Note: I mostly upload my photos on my instagram account (@dextograph) too late. Currently, I’m posting series of throwbacks from our holiday trip in Sydney. To think that it’s been two months since that trip, either I really loved the New South Wales that much or I’m not much into trips lately due to busyness at work and some financial difficulties. But I know soon enough we’ll be able to have another of those trips. 

Blue Mountains is a mountainous region in the state of New South Wales located at the Sydney border. Technically, it’s not part of Sydney but most of the people travelling to Sydney include this into one of their long lists of places-to-go especially for mountain enthusiasts. This region is home to the Blue Mountains National Park which is listed as one of UNESCO Heritage Sites in Australia. 

 

“Did we hike our way to the BLUE MOUNTAINS?”

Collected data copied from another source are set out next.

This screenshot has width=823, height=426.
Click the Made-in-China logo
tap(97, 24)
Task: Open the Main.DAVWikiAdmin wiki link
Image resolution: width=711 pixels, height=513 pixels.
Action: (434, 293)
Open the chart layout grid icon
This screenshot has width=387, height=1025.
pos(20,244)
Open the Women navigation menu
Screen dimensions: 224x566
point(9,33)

Well, I understand why my fellow bloggers asked this question. Aside from the great view, the name of the place is Blue Mountains. The first thing that could enter everyone’s mind is “hiking.” It’s the same way for me too the first time I came to know about this place. Actually, one of my younger sisters was in-charge of the planning for the itinerary given that my wife and I just tagged ourselves along in this trip. I only heard about this place when we just arrived in Sydney.

 

I almost decided to not blog about it especially that we didn’t do much that day. Well, since we’re travelling with our parents, my wife and my sisters have to choose doing less-strenuous activities unless we want to hear a lot of whining the rest of our trip (LOL!).

Now, the answer to that question would be “NO.” We didn’t hike our way to the Blue Mountains. It would be nice if we did. Not hiking had its own version of “nice” though. As usual, it seems like I’m having another reason to revisit this place.

 

BLUE MOUNTAINS for a day

We left our flat at 6:00 in the morning that day given that my sister’s friend told her that it’s going to be a long trip going there. From Sydney Central Station, we took the first train trip going to Bathurst, NSW at 7:00 AM and disembarked halfway at Katoomba, NSW Station after 2 hours.

 

Note: I found the NSW’s train system a little confusing. Train routes vary in time. That’s why it’s important to double check the train you’re going to ride. Also, I can’t give how much would it cost to go there since we’re using the Opal Card. Frequent use gives higher discounts. But for the record, we’re charged AUD 8.00* going to Katoomba and AUD 5.00* going back to Sydney Central.

 

Upon arrival, we went to the visitor center first located just outside the train station to prepare ourselves for the whole day. We availed the Lyrebird Pass Package for AUD 83.00* which includes unlimited rides at the Scenic World and the Hop-on Hop-off Blue Mountains Explorer Bus. Now we’re ready for an adventure.

* AUD 1.00 is approximately PHP 40.00

 

But first… food

Of course, we can’t function properly on an empty stomach, so we decided to take our breakfast at a restaurant near the bus stop. I can’t remember the exact name but I saw the word SAVOY somewhere on it’s OPEN sign. Maybe that could be its name. I managed to take a photo of its exterior facade though.

 

I ordered ham and egg sandwich for approximately AUD 13.00. A typical English Breakfast. No rice (LOL!). But was able to sustain me for the day. Still terrible taking good food pictures eh? 

 

Hopping-on and hopping-off the Blue Mountains Explorer Bus

After the meal, we immediately headed to the BM Explorer bus stop to make the most out of our day. I don’t think it’s the only mode of transportation to get around the Blue Mountains but could be the easiest and most accessible. It’s great that this bus stops at each main attractions of this town and we can ride or disembark anytime and any attractions we planned of going. If we missed the bus, we have to wait for 30 minutes for another. Maps of the bus stops were provided for us at the visitor centre.

 

Two buses were operating during that day. We encountered both buses but one of the drivers, an Aussie (slang for Australian) named Jimmy, had a sense of humor that made almost everyone’s day. Unfortunately, I failed to take a picture of him. By the way, he speaks a lot of languages too (LOL!).

 

The Scenic World and the first sight of “THE THREE SISTERS”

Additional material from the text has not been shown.